NE Scotland, Orkney & Shetland

Protest held over wildfowl killing at Findhorn Bay

Findhorn Protest Image copyright JASPERIMAGE

A protest has been held over wildfowl being shot at a Moray nature reserve.

A compromise over the shooting of wild geese and ducks at Findhorn Bay had been agreed, but later broke down after it was rejected by a national shooting body.

The six-month shooting season began on Thursday.

Friends of Findhorn Bay supporters gathered on Wednesday evening in the nature reserve to mark what was described as the last day of peace.

Conservationists petitioned the council for a ban on shooting wild geese and ducks at the bay earlier this year.

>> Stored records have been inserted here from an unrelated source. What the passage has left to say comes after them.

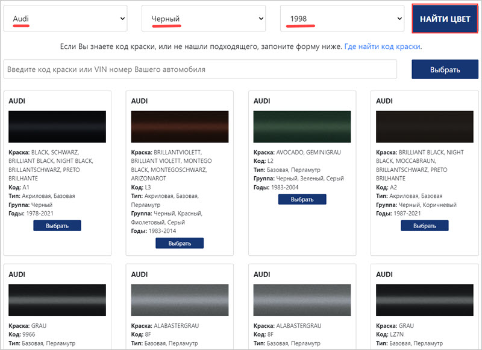This screenshot has width=482, height=350.
Task: Click the 9966 GRAU color swatch
Action: [x=57, y=300]
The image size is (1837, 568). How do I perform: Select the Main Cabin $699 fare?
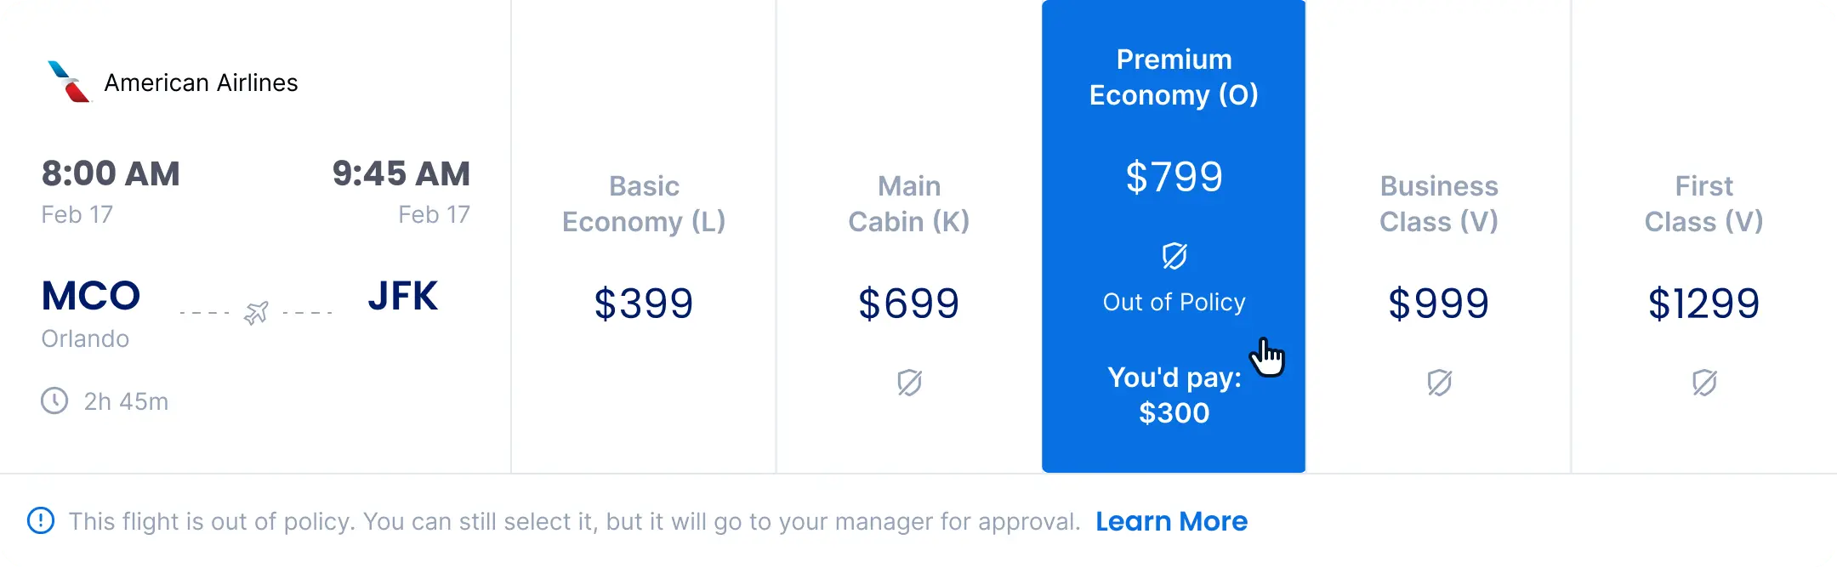(x=908, y=302)
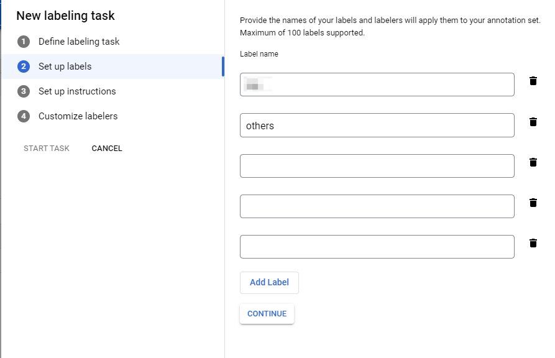The image size is (555, 358).
Task: Select the step 3 numbered circle
Action: point(24,91)
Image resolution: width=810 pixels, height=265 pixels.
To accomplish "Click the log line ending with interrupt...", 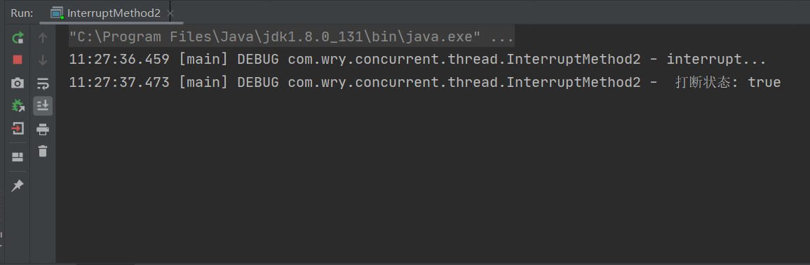I will [x=417, y=60].
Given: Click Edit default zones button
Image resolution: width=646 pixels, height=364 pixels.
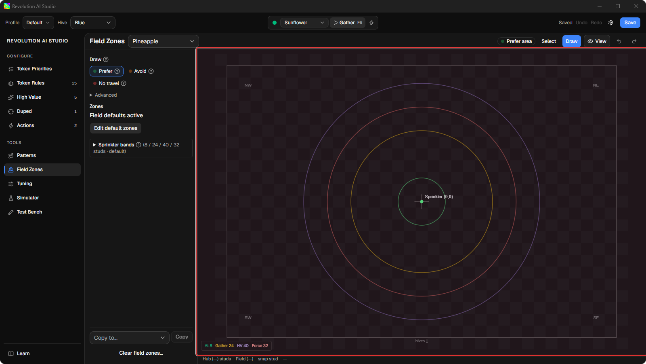Looking at the screenshot, I should point(115,128).
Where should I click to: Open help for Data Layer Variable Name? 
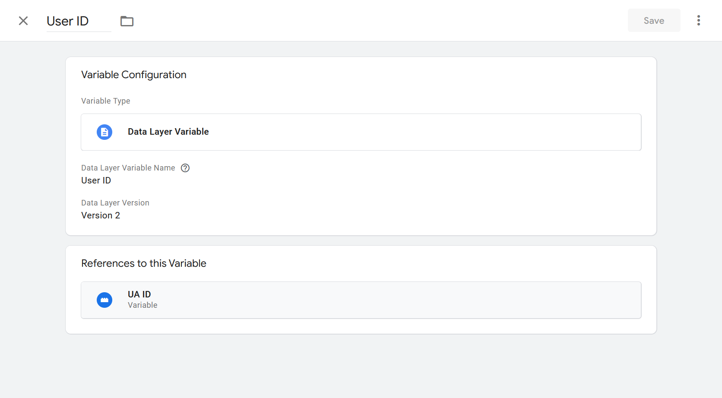pyautogui.click(x=185, y=168)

An agreement was then brokered by Moray Council between wildfowlers and the conservationists.

It stated there would be no shooting on Mondays and Tuesdays after 10:00, and signposts would be put up to warn wildfowlers of the new rule.

'Controlled manner'

The British Association of Shooting and Conservation (BASC) later said it would not recognise the agreement because it was not at the negotiations, and the agreement broke down.

Moray Council said an update would be given to councillors at the economic development and infrastructure services committee meeting later this month.

One supporter of a ban on shooting, Spencer Julian, of Kinloss, said: "Shooting may be a traditional local activity but it has got completely out of hand here, with people travelling from all over the UK and abroad to shoot on Findhorn Bay, because it is one of the last bastions of free-for-all shooting.

"This has to stop and the council now must take a stand for the benefit of the local people that it represents."

Donald Muir, a country officer for BASC Scotland, said: "For a number of years, BASC has supported the view of the local management committee that bylaws should be introduced on Findhorn Bay allowing the introduction of a permit system for wildfowling.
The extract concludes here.